Abbiamo appreso con preoccupazione e rabbia la decisione delle autorità elettorali della Repubblica federale tedesca che vuole impedire al Partito Comunista Tedesco (DKP) il diritto di partecipare alle elezioni del Bundestag e addirittura revocarne lo status di partito politico. Le motivazioni addotte sono palesemente una scusa e si inseriscono in una campagna anti-comunista che già ha coinvolto testate giornalistiche di sinistra e organizzazioni progressiste in Germania.

Il clima di sinofobia e di russofobia crescente sono segnali di una nuova guerra fredda che l’imperialismo atlantico e i governi europei stanno fomentando e che colpiscono anche quei partiti che in modo coerente si battono per la pace e la cooperazione e che, per quanto piccoli elettoralmente essi siano, rappresentano un’alternativa al pensiero unico liberale che la classe dirigente vuole ostacolare per timore che prenda piede fra le nuove generazioni.
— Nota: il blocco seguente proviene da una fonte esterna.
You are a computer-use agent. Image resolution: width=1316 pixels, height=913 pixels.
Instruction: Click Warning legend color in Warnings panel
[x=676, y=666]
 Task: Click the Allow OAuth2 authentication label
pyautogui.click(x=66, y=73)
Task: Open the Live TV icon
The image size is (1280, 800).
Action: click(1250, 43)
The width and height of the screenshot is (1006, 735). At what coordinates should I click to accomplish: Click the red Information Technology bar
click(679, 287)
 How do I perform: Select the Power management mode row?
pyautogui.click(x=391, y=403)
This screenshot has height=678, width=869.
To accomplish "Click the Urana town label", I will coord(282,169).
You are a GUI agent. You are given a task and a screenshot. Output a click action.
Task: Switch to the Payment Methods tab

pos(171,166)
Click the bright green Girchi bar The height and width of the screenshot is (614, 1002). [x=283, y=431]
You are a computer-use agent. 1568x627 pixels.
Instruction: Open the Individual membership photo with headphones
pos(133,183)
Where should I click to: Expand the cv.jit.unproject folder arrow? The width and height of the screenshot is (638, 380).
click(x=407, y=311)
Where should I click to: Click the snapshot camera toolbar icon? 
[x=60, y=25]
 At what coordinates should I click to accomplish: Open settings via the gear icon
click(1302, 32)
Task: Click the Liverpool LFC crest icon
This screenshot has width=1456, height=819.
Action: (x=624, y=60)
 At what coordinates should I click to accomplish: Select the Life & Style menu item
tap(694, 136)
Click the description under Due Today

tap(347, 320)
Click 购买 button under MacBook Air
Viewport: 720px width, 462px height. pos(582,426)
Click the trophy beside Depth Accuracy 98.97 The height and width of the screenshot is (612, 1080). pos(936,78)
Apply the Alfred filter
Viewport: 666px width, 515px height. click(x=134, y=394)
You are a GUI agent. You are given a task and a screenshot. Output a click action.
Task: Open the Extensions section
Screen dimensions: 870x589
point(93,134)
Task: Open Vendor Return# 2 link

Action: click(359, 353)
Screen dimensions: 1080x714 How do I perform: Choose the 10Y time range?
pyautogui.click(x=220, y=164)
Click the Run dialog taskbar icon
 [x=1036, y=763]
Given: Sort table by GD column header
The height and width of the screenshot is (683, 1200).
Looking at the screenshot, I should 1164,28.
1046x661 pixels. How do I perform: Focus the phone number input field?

Noi come Partito Comunista (Svizzera) faremo del nostro meglio per diffondere questa vergognosa storia anti-democratica, che ricorda il divieto del precedente Partito Comunista di Germania (KPD) degli anni ‘50, peraltro ancora oggi in vigore. In una lettera indirizzata al Dipartimento delle relazioni internazionali del Comitato Centrale del DKP abbiamo espresso ai compagni tedeschi la nostra solidarietà con l’auspicio che il dialogo internazionalista fra i nostri due partiti possa svilupparsi anche per coordinarci sulla stretta repressiva che temiamo possa espandersi nel resto del continente.